Pythagorean theorem
The Pythagorean Theorem states that in a right triangle, the square of the hypotenuse equals the sum of the squares of the two legs: a² + b² = c². Taught in Yoshiwara Elementary Algebra Chapter 5: Exponents and Roots, this theorem is a fundamental tool for Grade 6 students to find missing side lengths in right triangles. It connects algebra with geometry and has wide applications in distance, construction, and coordinate geometry.
Key Concepts
Property A right triangle contains a 90° angle. The side opposite the right angle is the hypotenuse ($c$), and the other two sides are the legs ($a$ and $b$).
The Pythagorean Theorem states that for any right triangle:.
$$a^2 + b^2 = c^2$$.
Common Questions
What is the Pythagorean theorem?
The Pythagorean theorem states that in a right triangle, a² + b² = c², where c is the hypotenuse (the side opposite the right angle) and a and b are the two legs.

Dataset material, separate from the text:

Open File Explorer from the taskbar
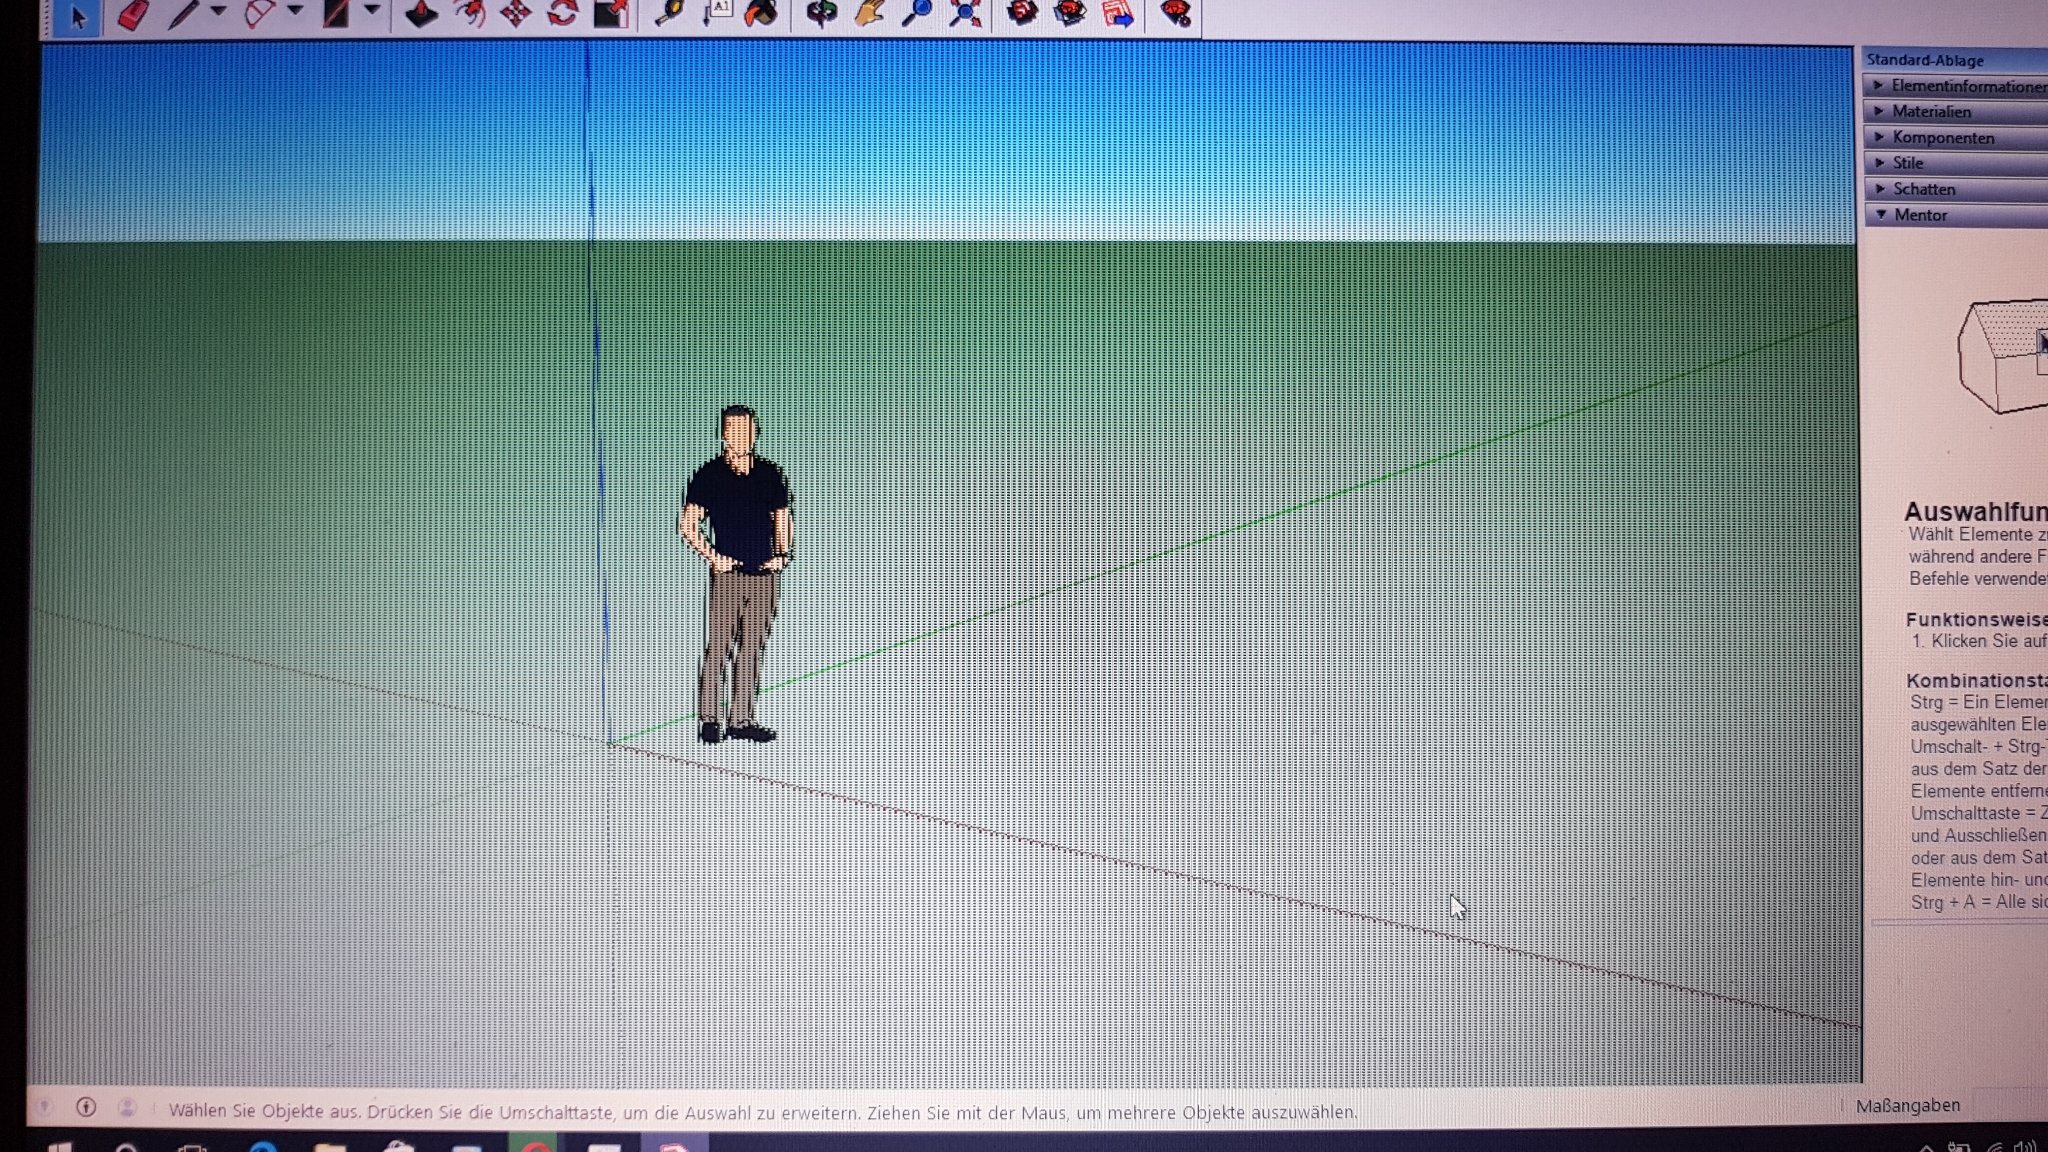[330, 1146]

How do you find the hypotenuse using the Pythagorean theorem?
Square both legs, add them, and take the square root: c = √(a² + b²). For example, with legs 3 and 4, the hypotenuse is √(9 + 16) = √25 = 5.
How do you find a missing leg using the Pythagorean theorem?
Rearrange the formula: a² = c² - b², then take the square root of both sides to find a.
Where is the Pythagorean theorem in Yoshiwara Elementary Algebra?
It is covered in Chapter 5: Exponents and Roots of Yoshiwara Elementary Algebra.
What is a Pythagorean triple?
A Pythagorean triple is a set of three whole numbers that satisfy a² + b² = c², like 3-4-5 or 5-12-13.